TEXT BLOCK:
-.-.-

It’s Easter morning, and I’m tucked in between my mother and father on the church pew, shivering a bit from the walk through the spring rain. I feel the swell of the organ as the voices of the congregation rise around me in rich harmonies. The joyous fervor of their singing captures me and draws me in. A feeling I can’t explain transcends my childish delight in the plush bunny I am clutching, the chocolate eggs waiting in my Easter basket. Something is nudging me beyond bunnies and bonnets. It is then that a few of the lyrics catch my ear. “Made like him, like him we rise, ours the cross, the grave, the skies.” How can we own the skies? The next hymn startles and puzzles me. “Who died eternal life to bring, and lives that death may die.” How can Death die, I wonder.
The stripped-down answer lies in the words of the Apostles’ Creed ringing loud and clear through history. “I believe in the resurrection of the body.” Here is bedrock Christianity, not just a vague hope of some ethereal spiritual existence, but a physical resurrection, a transformation, an equipping for eternity. Christ has reversed the effects of Adam's and Eve’s sin, the wages of which is death. He has opened the door for us to become a new creation for whom death is not the end. No wonder that the gospel is called “good news.”
If this life is all there is…
Fascination with the care and feeding of our bodies is rampant in our culture. Just check out the number of fitness centers that have arisen in your town within the past few years. Consider the proliferation of eating plans that form the center of so many conversations among friends. And in some ways, this trend is positive. But many go too far, worshipping at the altar of physical beauty and health. This is because the body is viewed as impermanent, having no eternal destiny. Social media, movies, blogs, and other cultural influences urge us to make the most of our bodies, drenching them in pleasure while we can. Life is short and “if that’s all there is,” as Patti Page sang, go for it. In this worldview, the human body does not transcend death, nor does it ultimately have any significance. It’s just a collection of molecules, nothing more than dust in the wind.

-.-.-

(Target pointing data)
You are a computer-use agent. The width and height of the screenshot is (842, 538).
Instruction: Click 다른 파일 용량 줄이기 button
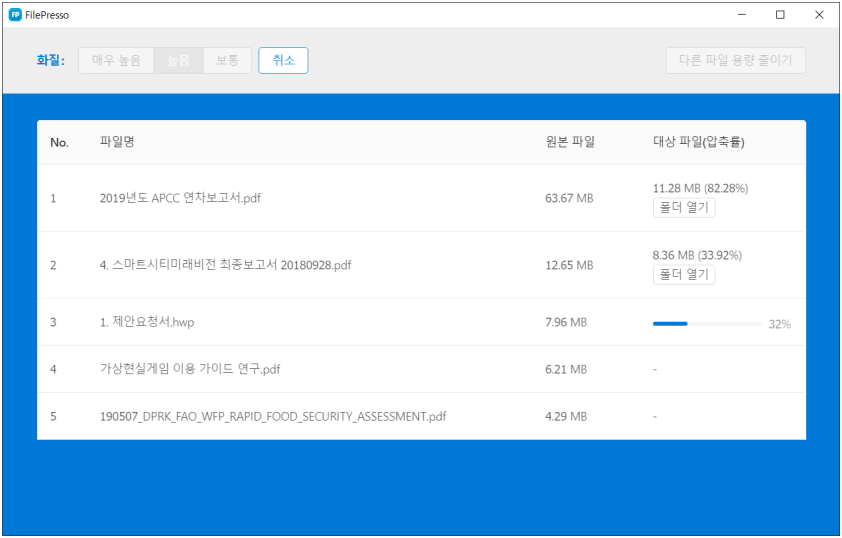(x=735, y=60)
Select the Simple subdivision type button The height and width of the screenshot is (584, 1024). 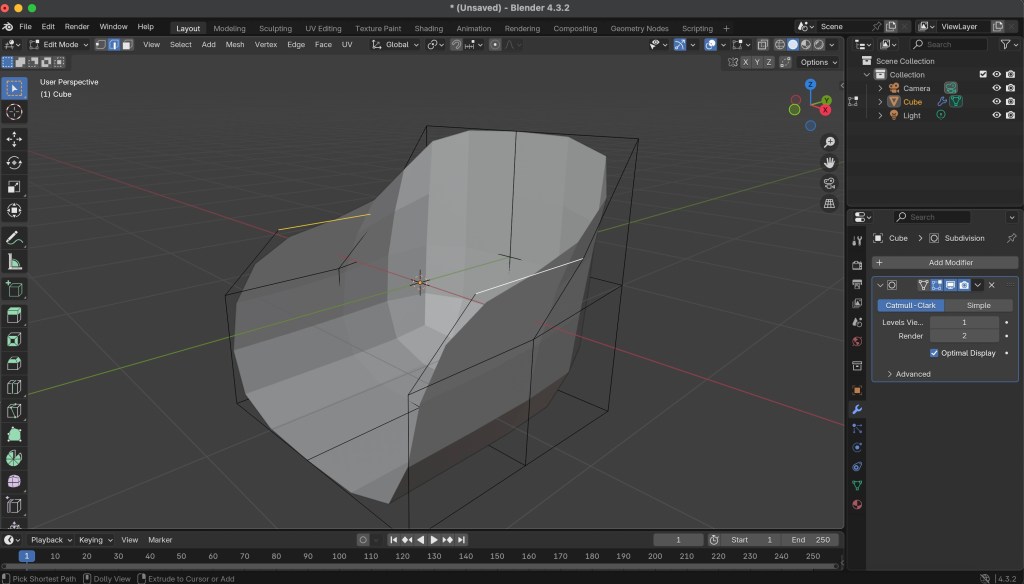click(978, 305)
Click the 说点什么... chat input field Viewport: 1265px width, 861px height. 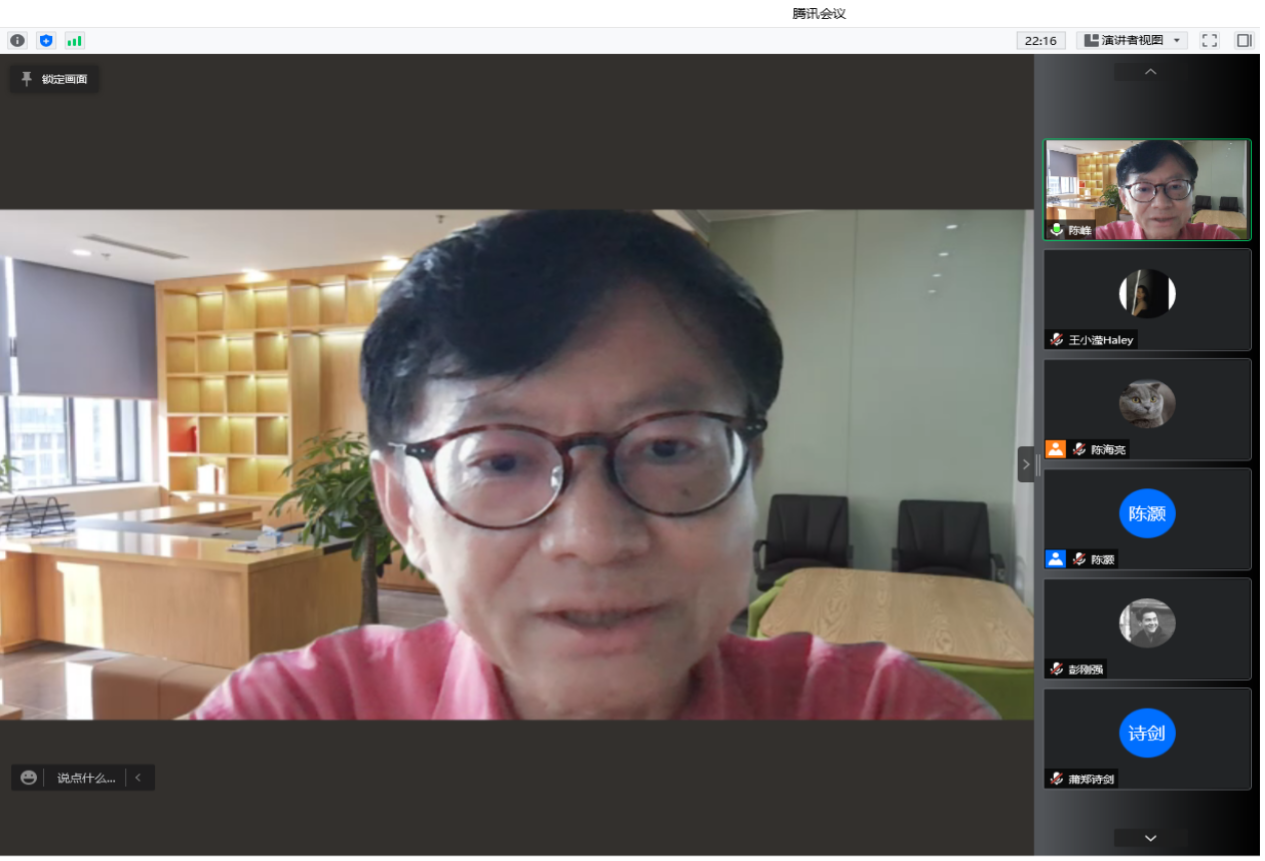click(85, 777)
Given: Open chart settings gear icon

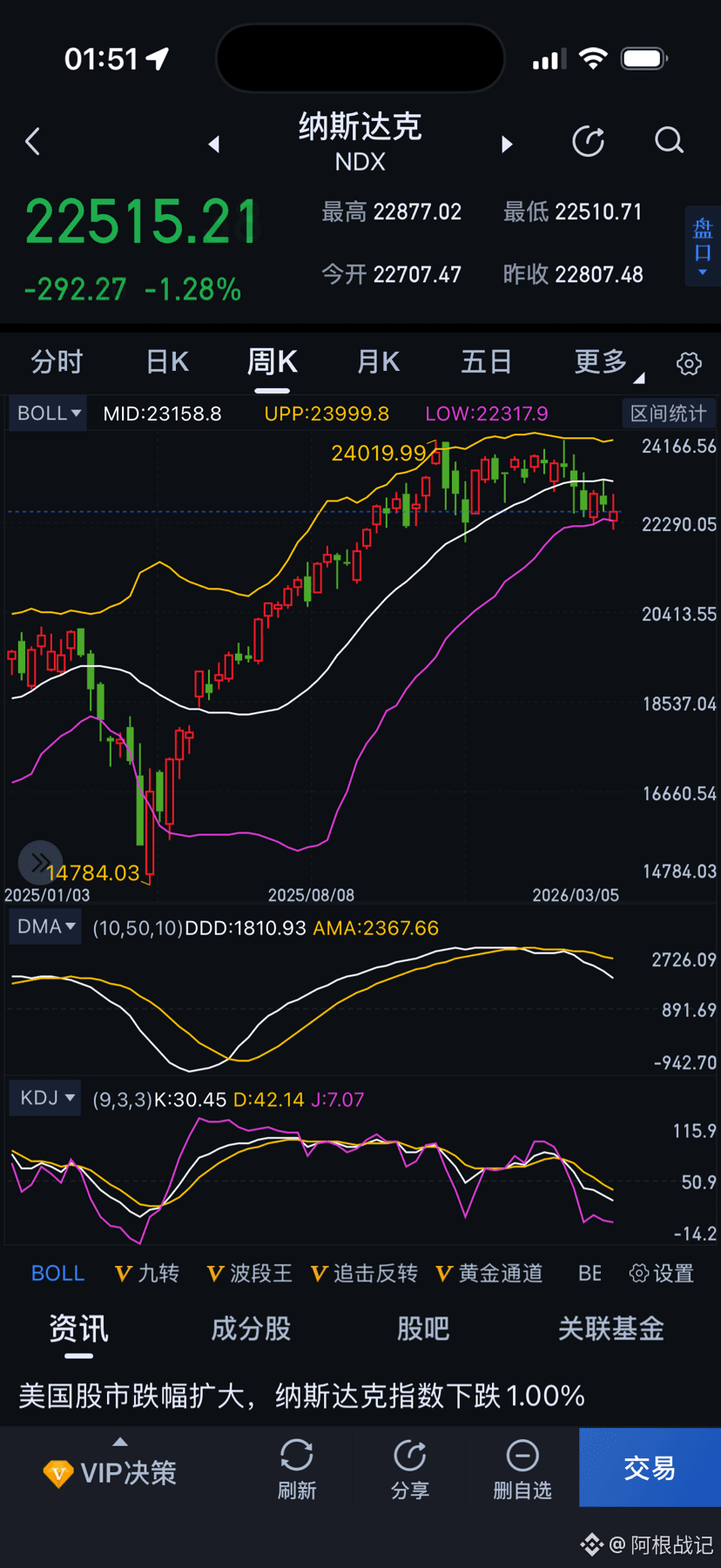Looking at the screenshot, I should [689, 363].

-.-.-

REQUIRED ACTIONS:
A. Answer these questions about the resurrection essay:
(i) What toy is the narrator holding during the Easter service?
(ii) Which creed does the essay quote?
(iii) Which singer does the essay name?
B. Give the resurrection essay again between "It’s Easter morning, and" and "die, I wonder.", inclusive, swapping "organ" for "piano".
C. Resume the resurrection essay after its last sentence and carry it forward.

WRITTEN ANSWERS:
A.
(i) A plush bunny.
(ii) The Apostles' Creed.
(iii) Patti Page.

B.
It’s Easter morning, and I’m tucked in between my mother and father on the church pew, shivering a bit from the walk through the spring rain. I feel the swell of the piano as the voices of the congregation rise around me in rich harmonies. The joyous fervor of their singing captures me and draws me in. A feeling I can’t explain transcends my childish delight in the plush bunny I am clutching, the chocolate eggs waiting in my Easter basket. Something is nudging me beyond bunnies and bonnets. It is then that a few of the lyrics catch my ear. “Made like him, like him we rise, ours the cross, the grave, the skies.” How can we own the skies? The next hymn startles and puzzles me. “Who died eternal life to bring, and lives that death may die.” How can Death die, I wonder.

C.
Yet Scripture pushes back against this dark despair. Our bodies matter to God in this life. We are created in the image of God, and part of that creation is our bodies. We are not being unspiritual when we care for them, nourishing and cherishing them. God created our bodies to express his love to the world tangibly. We are to steward them carefully, eating and exercising properly, living soberly and sanely.
But for the Christian, the body is more than dust in the wind. It will be raised from death when Jesus returns. “Because I live,” Jesus affirmed, “you also will live” (John 14:19). His resurrection was about to radically change the disciples’ thinking, for his resurrected body would be tangible proof of their own future in glorious bodies like his. And here are ancient words of hope from the prophet Isaiah, written 600 years before Jesus burst out of the tomb on that Resurrection dawn. Just try for a moment to picture this. “But your dead will live, their bodies will rise. You who dwell in the dust, wake up and shout for joy. Your dew is like the dew of the morning; the earth will give birth to her dead” (Isaiah 26:19). What a day that will be, when graves are powerless to contain the bodies of those we love, and we who are still alive rise to join them, forever transformed.
Our Lord is “the beginning, the firstborn from the dead” (Colossians 1:18). The beginning of what? That new creation into which we enter as believers. Nancy Pearcey informs us in her insightful book, Love Thy Body, “Christians are never admonished to accept death as a natural part of creation. Scripture portrays death as something alien—an enemy that entered creation with the fall. And yet, it is a conquered enemy.” Here is the death of Death.
Hope for our bodies
This is hope beyond belief. Anyone who has fought a battle with grief and loss knows that Death is not a friend but an enemy. Isaiah clarifies this for us: “On this mountain he will destroy the shroud that enfolds all peoples, the sheet that covers all nations; he will swallow up death forever” (Isaiah 25:7-8a). How will God do this? Paul helps us to understand more fully in his letter to the Philippians. It is all about a physical change from mortality to immortality. Jesus’s resurrected body was no longer constrained by the limits of space or time, no longer subject to death and decay. He could walk through walls, appear, and disappear at will. Yet he enjoyed breakfast on the Sea of Galilee with his disciples. He was eternally alive, never to die again. So it will be for us who trust in him.
It’s fantastic to know that even now, “… our citizenship is in heaven. And we eagerly await a Savior from there, the Lord Jesus Christ, who, by the power that enables him to bring everything under his control, will transform our lowly bodies so that they will be like his glorious body” (Philippians 3:20-21). Eyes that closed in Death will open to endless glory. This life is not the end of our physical existence. When Jesus returns, he will make our bodies fit for a new earth and a new heaven. All of human history is moving toward this event.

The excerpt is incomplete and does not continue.